During a town hall in 2017, Johnson said that he believed that Earth's climate was changing, but questioned the scientific consensus that humans cause climate change.

As of October 2023, Johnson had received $338,125 in donations from the oil and gas industry during his congressional career.

=== Covenant marriage ===
Johnson came to some prominence in the late 1990s when he and his wife appeared on television to promote new laws in Louisiana allowing covenant marriages, under which divorce is much more difficult to obtain than in no-fault divorce. In 2005, Johnson appeared on ABC's Good Morning America to promote covenant marriages, saying, "I'm a big proponent of marriage and fidelity and all the things that go with it".

=== Donald Trump ===

Johnson delivers remarks at a White House reception for Republican members of congress, January 2025

In 2015, Johnson wrote on Facebook that "Donald Trump ... lacks the character and the moral center we desperately need again in the White House", adding: "I am afraid he would break more things than he fixes. He is a hot head by nature, and that is a dangerous trait to have in a Commander in Chief. ... I just don't think he has the demeanor to be President."

In 2019, during Special Counsel Robert Mueller's investigation, Johnson defended Trump, saying that Trump had "cooperated fully" with the investigation and "done nothing wrong".

In 2019, during the first impeachment of Donald Trump, Johnson defended Trump and told White House officials to ignore congressional subpoenas as "legitimate executive privilege in legal immunity". He served as a member of Trump's legal defense team during both the 2019 and 2021 Senate impeachment trials, each of which resulted in acquittal.

Johnson endorsed Trump's 2024 campaign for president, and Trump has endorsed Johnson. Johnson and Trump are considered close allies, having worked closely together since 2017. Trump has called Johnson "a good man who is trying very hard" and "doing a very good job".

§ **Dataset entries**
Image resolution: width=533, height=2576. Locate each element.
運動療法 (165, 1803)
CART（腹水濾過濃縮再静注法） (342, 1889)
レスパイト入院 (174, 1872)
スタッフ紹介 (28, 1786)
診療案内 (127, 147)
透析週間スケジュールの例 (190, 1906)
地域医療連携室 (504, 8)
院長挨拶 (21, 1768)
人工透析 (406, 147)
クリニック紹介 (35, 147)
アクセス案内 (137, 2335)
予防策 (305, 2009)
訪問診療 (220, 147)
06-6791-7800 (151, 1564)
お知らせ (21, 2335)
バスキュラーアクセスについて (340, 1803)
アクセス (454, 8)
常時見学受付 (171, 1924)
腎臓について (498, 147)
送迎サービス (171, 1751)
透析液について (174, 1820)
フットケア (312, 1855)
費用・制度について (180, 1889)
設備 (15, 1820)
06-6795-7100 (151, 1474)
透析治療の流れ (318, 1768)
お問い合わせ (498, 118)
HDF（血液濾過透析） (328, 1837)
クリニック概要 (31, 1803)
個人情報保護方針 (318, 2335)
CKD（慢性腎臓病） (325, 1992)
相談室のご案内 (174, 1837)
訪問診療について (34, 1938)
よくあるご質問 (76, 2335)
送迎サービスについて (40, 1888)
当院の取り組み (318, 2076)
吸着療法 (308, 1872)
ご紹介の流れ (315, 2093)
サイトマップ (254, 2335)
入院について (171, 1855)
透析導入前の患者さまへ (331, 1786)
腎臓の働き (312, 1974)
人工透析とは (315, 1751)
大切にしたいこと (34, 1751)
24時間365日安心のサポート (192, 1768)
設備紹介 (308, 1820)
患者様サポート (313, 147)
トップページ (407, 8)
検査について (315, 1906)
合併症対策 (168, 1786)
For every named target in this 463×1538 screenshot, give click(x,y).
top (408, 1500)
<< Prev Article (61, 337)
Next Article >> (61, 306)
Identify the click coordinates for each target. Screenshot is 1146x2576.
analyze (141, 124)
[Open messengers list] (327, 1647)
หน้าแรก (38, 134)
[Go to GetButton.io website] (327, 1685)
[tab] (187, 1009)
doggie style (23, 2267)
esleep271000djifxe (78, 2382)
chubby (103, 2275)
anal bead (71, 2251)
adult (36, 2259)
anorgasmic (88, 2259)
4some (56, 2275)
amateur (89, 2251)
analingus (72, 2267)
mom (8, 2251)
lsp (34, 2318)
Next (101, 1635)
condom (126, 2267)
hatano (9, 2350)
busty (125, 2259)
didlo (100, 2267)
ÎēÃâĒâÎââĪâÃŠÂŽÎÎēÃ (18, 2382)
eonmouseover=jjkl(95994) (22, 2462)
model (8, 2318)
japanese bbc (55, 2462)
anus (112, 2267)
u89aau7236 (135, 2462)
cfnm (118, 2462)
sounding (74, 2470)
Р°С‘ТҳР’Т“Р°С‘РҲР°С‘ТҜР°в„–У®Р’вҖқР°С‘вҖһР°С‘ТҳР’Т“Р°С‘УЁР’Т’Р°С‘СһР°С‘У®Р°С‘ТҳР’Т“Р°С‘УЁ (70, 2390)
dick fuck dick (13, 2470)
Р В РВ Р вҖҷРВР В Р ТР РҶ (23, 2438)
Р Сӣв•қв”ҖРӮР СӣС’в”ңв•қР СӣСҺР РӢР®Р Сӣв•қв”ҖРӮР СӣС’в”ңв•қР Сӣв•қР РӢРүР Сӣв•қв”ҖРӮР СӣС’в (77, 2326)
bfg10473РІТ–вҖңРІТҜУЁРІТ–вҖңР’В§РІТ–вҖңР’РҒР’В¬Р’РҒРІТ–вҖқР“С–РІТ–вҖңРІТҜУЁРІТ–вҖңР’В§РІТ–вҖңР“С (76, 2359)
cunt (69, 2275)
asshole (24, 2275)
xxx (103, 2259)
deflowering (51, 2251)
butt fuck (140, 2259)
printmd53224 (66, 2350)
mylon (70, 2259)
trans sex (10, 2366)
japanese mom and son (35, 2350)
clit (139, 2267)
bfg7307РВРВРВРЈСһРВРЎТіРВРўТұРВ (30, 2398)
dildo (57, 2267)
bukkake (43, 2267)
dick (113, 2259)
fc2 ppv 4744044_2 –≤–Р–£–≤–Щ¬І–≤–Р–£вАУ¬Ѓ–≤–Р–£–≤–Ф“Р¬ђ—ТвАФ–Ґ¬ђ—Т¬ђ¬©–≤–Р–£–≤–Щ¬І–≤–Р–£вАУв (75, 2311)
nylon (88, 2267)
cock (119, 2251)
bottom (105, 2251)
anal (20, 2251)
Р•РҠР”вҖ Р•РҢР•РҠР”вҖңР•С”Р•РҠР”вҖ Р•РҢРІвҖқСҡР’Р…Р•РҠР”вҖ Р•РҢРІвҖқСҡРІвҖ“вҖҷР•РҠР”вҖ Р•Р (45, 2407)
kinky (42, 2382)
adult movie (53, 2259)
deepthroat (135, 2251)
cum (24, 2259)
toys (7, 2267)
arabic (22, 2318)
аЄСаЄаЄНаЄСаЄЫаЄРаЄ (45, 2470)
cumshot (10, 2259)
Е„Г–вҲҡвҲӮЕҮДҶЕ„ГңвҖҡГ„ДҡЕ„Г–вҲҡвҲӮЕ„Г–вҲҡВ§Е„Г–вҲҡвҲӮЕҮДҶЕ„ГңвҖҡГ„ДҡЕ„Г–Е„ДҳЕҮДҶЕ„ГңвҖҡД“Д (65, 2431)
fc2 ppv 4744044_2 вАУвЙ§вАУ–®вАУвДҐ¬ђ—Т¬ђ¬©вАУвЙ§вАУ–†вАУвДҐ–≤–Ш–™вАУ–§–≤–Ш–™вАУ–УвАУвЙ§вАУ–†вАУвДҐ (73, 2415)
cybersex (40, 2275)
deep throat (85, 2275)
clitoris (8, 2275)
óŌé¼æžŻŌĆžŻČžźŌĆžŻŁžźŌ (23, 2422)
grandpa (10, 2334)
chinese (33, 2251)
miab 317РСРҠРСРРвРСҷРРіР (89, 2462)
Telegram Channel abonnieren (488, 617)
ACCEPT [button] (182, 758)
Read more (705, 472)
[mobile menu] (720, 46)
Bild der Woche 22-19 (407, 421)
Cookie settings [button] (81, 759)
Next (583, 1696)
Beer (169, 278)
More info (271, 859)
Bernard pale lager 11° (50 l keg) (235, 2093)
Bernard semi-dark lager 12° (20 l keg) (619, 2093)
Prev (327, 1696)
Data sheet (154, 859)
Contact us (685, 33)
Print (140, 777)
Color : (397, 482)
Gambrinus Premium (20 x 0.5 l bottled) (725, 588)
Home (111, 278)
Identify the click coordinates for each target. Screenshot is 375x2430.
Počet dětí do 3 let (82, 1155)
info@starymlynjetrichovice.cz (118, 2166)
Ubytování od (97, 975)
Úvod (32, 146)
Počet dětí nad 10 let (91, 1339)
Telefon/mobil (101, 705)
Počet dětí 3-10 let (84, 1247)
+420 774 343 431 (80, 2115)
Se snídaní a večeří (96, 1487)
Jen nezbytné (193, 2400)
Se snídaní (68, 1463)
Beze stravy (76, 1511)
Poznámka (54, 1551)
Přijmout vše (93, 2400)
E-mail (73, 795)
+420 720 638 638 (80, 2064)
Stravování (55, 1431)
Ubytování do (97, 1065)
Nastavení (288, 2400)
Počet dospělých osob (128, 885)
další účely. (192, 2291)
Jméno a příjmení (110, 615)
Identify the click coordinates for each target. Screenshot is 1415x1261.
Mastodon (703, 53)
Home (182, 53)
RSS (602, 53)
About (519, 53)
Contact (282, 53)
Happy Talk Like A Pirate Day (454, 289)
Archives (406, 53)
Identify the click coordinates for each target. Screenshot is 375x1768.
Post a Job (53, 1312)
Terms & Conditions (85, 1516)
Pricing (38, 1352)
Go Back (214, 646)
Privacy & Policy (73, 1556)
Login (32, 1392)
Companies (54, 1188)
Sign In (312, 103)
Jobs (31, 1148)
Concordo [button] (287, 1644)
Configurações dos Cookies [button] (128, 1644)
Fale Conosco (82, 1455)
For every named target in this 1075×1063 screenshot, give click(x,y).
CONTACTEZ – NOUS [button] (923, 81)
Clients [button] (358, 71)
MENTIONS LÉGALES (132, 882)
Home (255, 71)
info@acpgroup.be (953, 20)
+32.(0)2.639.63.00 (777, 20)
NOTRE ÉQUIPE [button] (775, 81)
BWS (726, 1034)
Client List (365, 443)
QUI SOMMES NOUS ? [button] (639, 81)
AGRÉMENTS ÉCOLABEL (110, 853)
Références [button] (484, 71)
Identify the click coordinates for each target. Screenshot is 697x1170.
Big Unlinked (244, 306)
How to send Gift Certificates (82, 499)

§ **Task objective**
Could you continue the passage on Johnson's political record, picking up right after its last sentence? These items were drawn from a separate source.

§ **Result below**
Trump endorsed Johnson in the 2025 Speaker of the United States House of Representatives election, and Johnson secured the speakership only after Trump directly spoke with holdout votes. Johnson attended Trump's second inauguration.

=== Economic policy ===

In December 2017, Johnson voted for the Tax Cuts and Jobs Act. After voting for the Act, he called the economy "stunted" and a "burden" on Americans, adding, "The importance of this moment cannot be overstated. With the first comprehensive tax reform in 31 years, we will dramatically strengthen the U.S. economy and restore economic mobility and opportunity for hardworking individuals and families all across this country."
In 2018, Johnson said that entitlement reform is his "number one priority", adding that reforms to entitlement programs have to "happen yesterday" to maintain their long-term solvency.

In 2019, Johnson opposed the Raise the Wage Act, which would have raised the federal minimum wage to $15 per hour, calling it "job-crushing legislation". In 2021, Johnson again opposed the bill.

=== Evolution ===

Johnson rejects the scientific consensus on evolution in favor of creationism. He helped the Creation Museum secure millions of dollars in tax subsidies to build a life-sized Ark Encounter, which teaches the discredited claim that dinosaurs accompanied Noah on his Ark and that the earth is 6,000 years old. In 2016, Johnson delivered a sermon that called the teaching of evolution one of the causes of mass shootings: "People say, 'How can a young person go into their schoolhouse and open fire on their classmates?' Because we've taught a whole generation—a couple generations now—of Americans: that there's no right or wrong, that it's about survival of the fittest, and you evolve from the primordial slime. Why is that life of any sacred value? Because there's nobody sacred to whom it's owed."

===Federal judiciary===

In March 2025, after several federal judges issued injunctions against the Trump administration's policies, Johnson called this a "dangerous trend", saying it "violates separation of powers when a judge thinks that they can enjoin something that a president is doing". He also said that Congress "can eliminate an entire district court. We have power over funding, over the courts". A month earlier, Johnson had urged judges to "step back" from interfering with DOGE's attempts to improve governmental efficiency.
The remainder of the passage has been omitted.